Il 12 novembre 1976, in una festa che si svolge al Bronx River Community Center, un giovane dj del liceo Stevenson, Kevin Donovan diventa il leader della gang degli Zulu del Bronx con il nome di Afrika Bambaataa.
Il rap esce dai ghetti
In quel giorno di novembre inizia la lunga storia musicale di un artista che con il suo lavoro ha elevato lo standard di qualità del rap portandolo fuori dai ghetti. Bambaataa è il primo a capire le potenzialità espressive dell’hip hop e lo fa senza tradire lo spirito originario ma adattandolo a un gusto più sofisticato e intellettuale.

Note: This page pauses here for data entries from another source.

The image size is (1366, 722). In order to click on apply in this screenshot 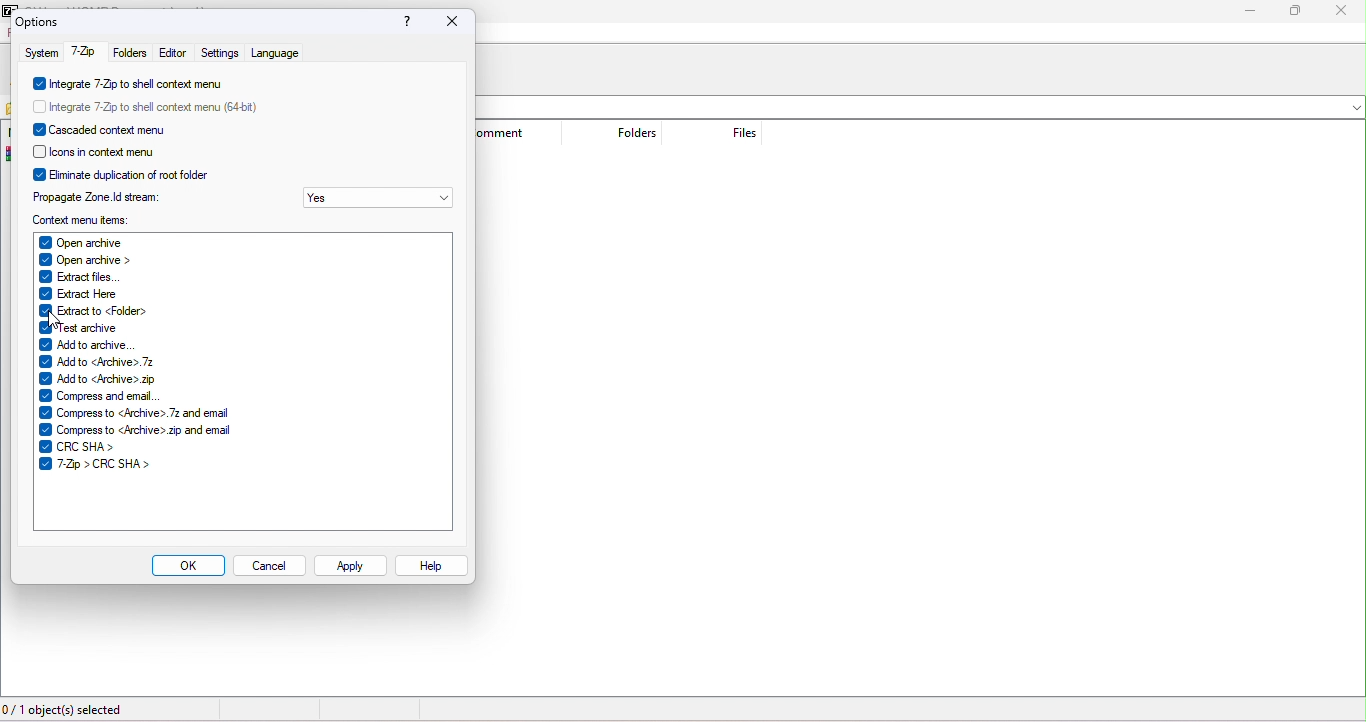, I will do `click(351, 566)`.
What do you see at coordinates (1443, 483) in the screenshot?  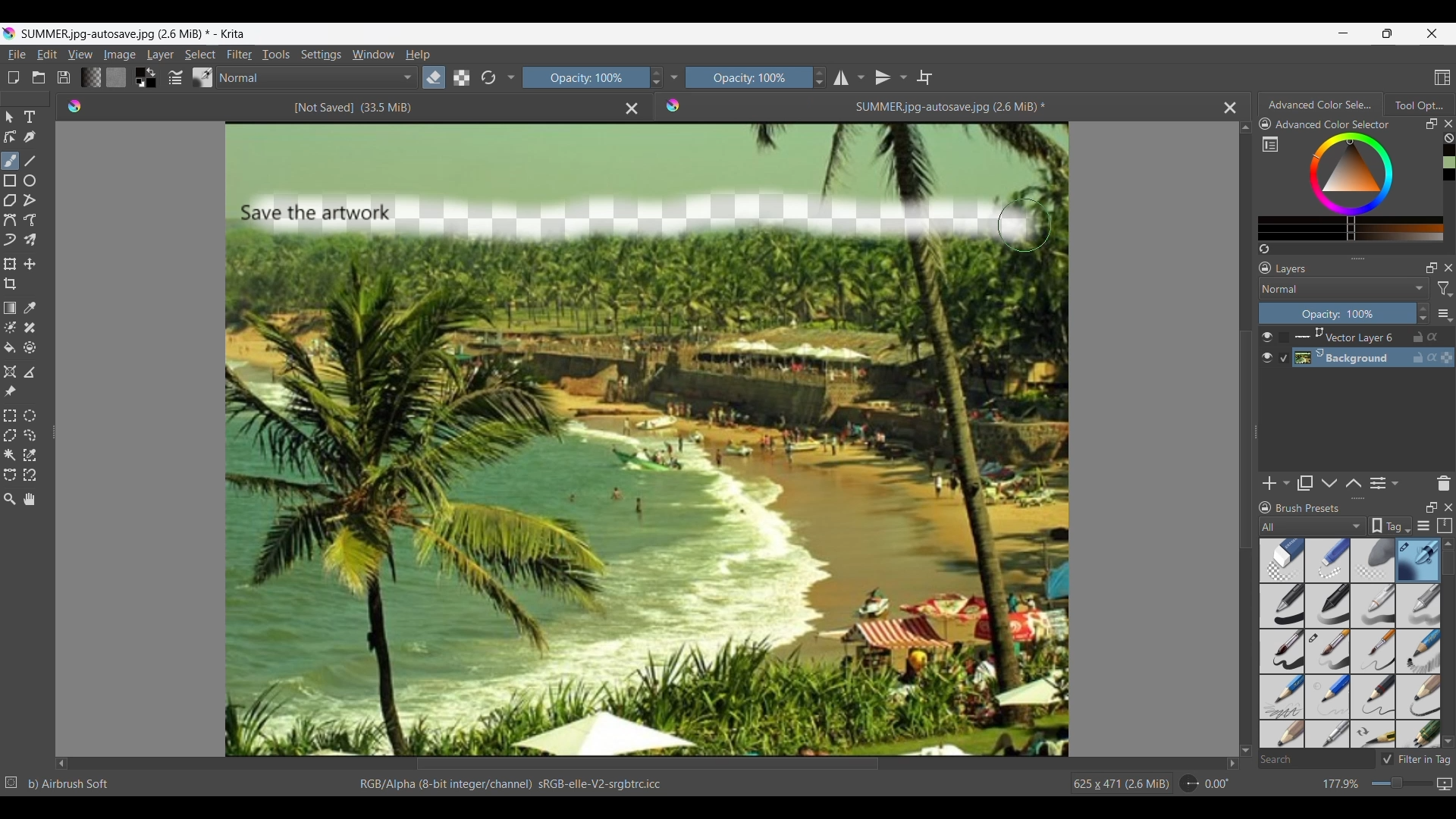 I see `Delete panel` at bounding box center [1443, 483].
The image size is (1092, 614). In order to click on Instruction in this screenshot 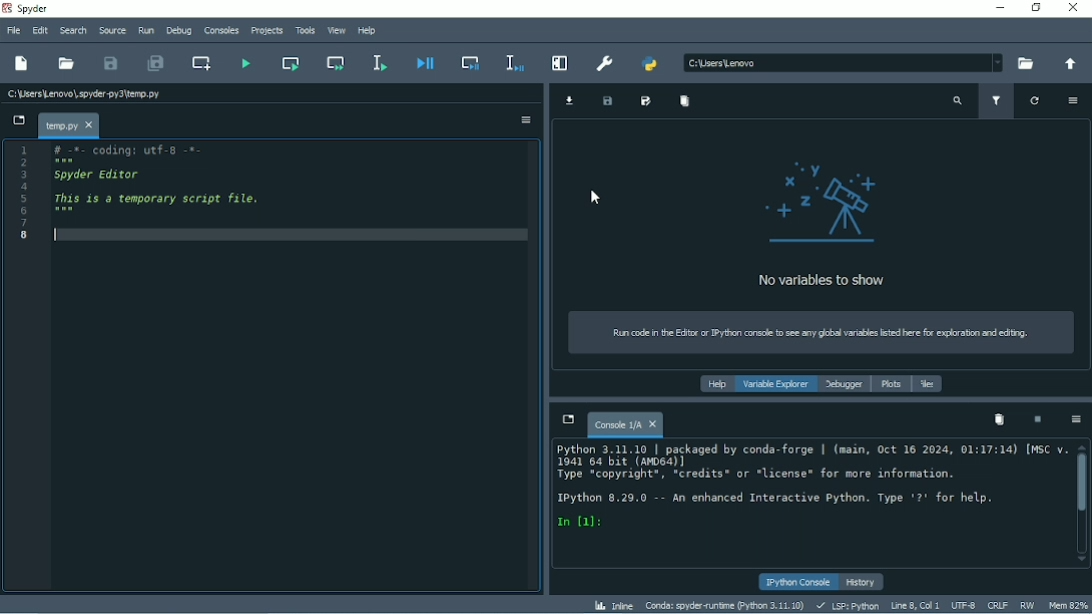, I will do `click(814, 333)`.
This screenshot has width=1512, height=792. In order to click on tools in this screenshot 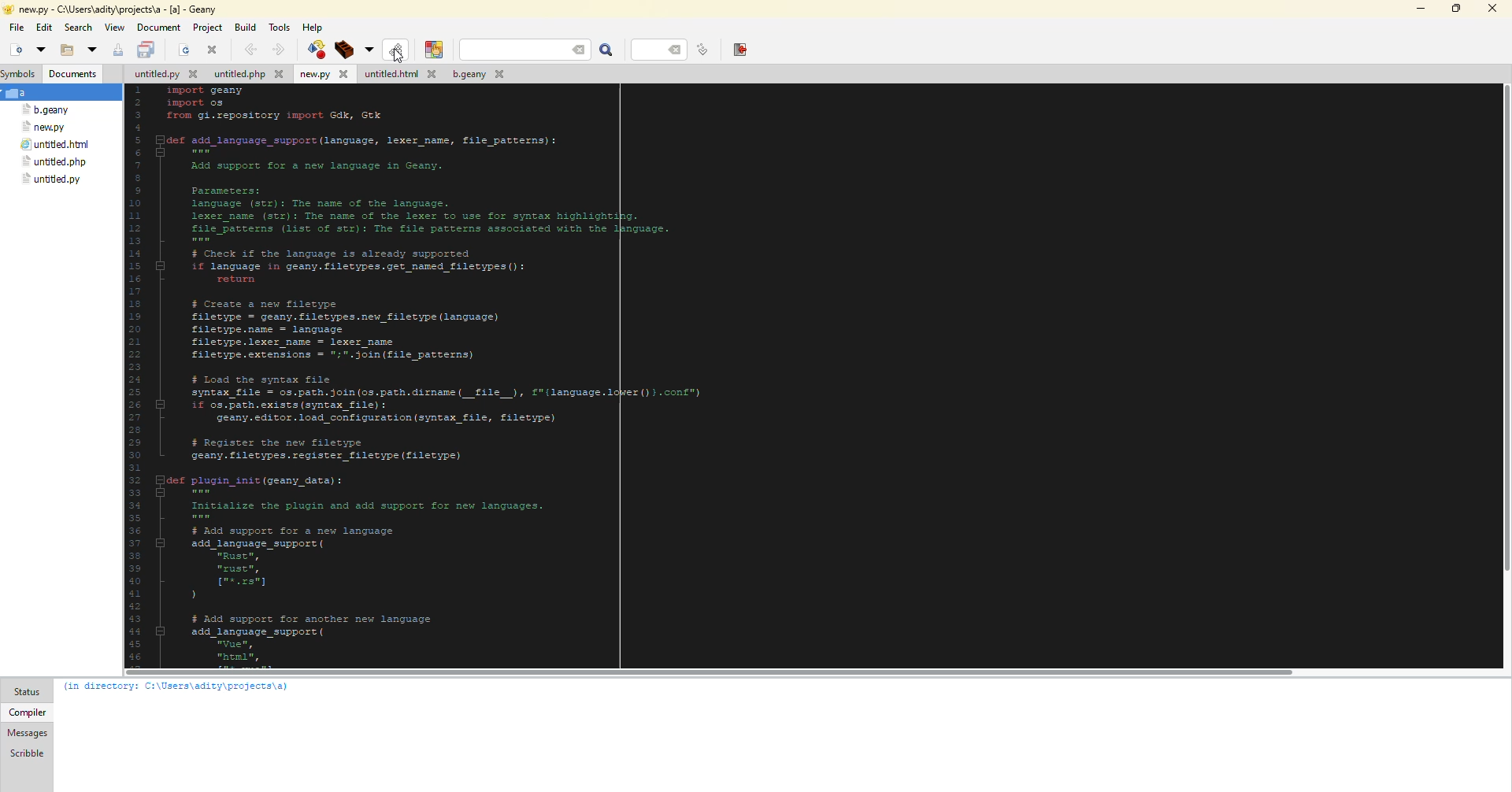, I will do `click(280, 27)`.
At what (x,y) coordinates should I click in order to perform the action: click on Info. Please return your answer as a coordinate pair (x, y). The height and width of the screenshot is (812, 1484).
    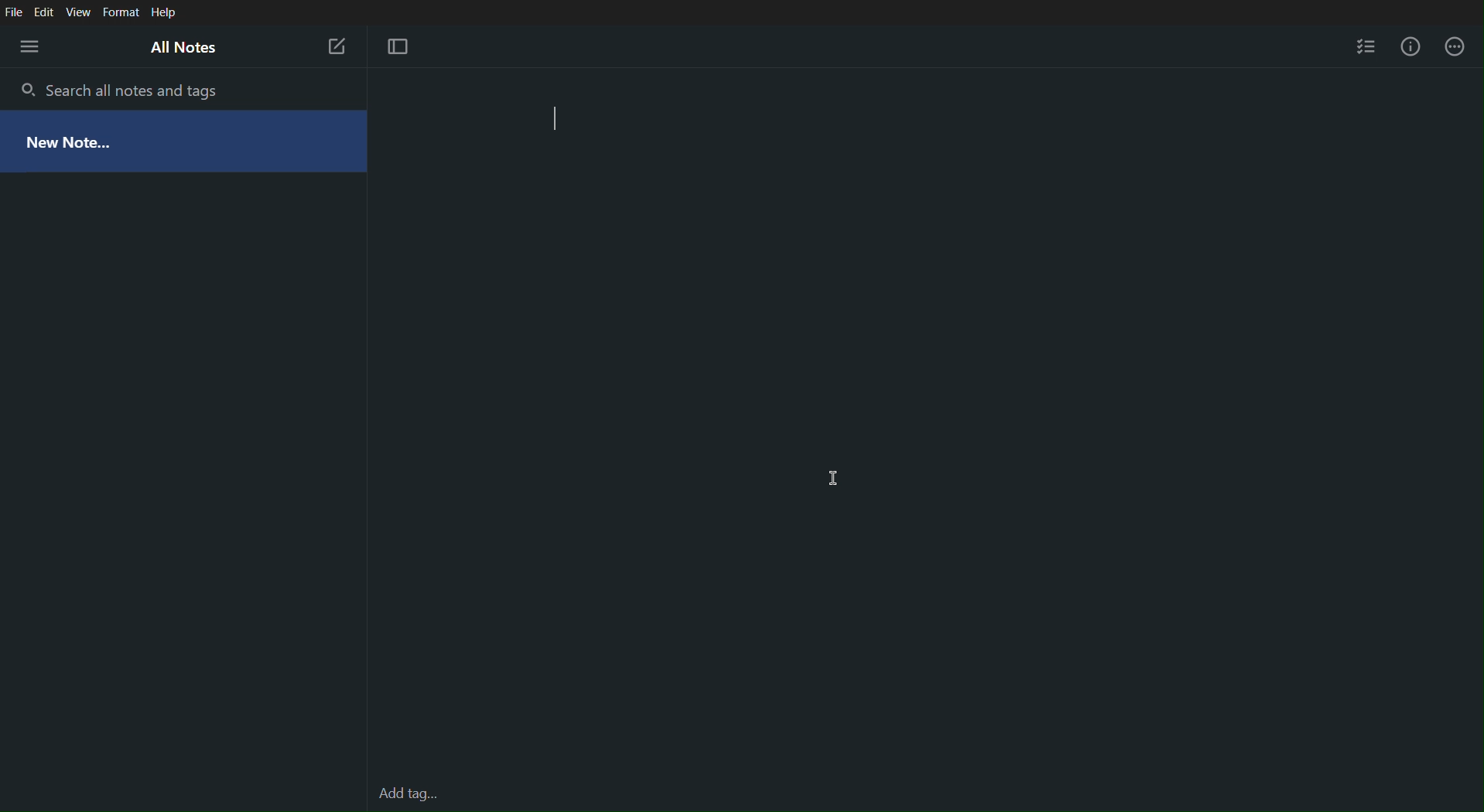
    Looking at the image, I should click on (1409, 44).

Quando decide di incidere dischi in proprio, si rivela anche un sopraffino musicista.
Un collage vertiginoso
Afrika Bambaataa eleva lo standard di qualità dei rap in commercio con i suoi iperdinamici EP, archetipi della dancefloor music a partire da Planet Rock del 1982, un collage vertiginoso di scratch, effetti elettronici, ritmi epilettici e vocalismi manipolati, che grazie anche ai missaggi di Jellybean Benitez dà lustro alla cosiddetta “beatbox”. I critici più aperti verso questo genere di musica hanno scritto che «I suoi dischi sono anche i primi a concepire la prassi del rap per quello che è, una forma di “collage aurale”, e a spingere il concetto al limite tecnologico dei mezzi computerizzati».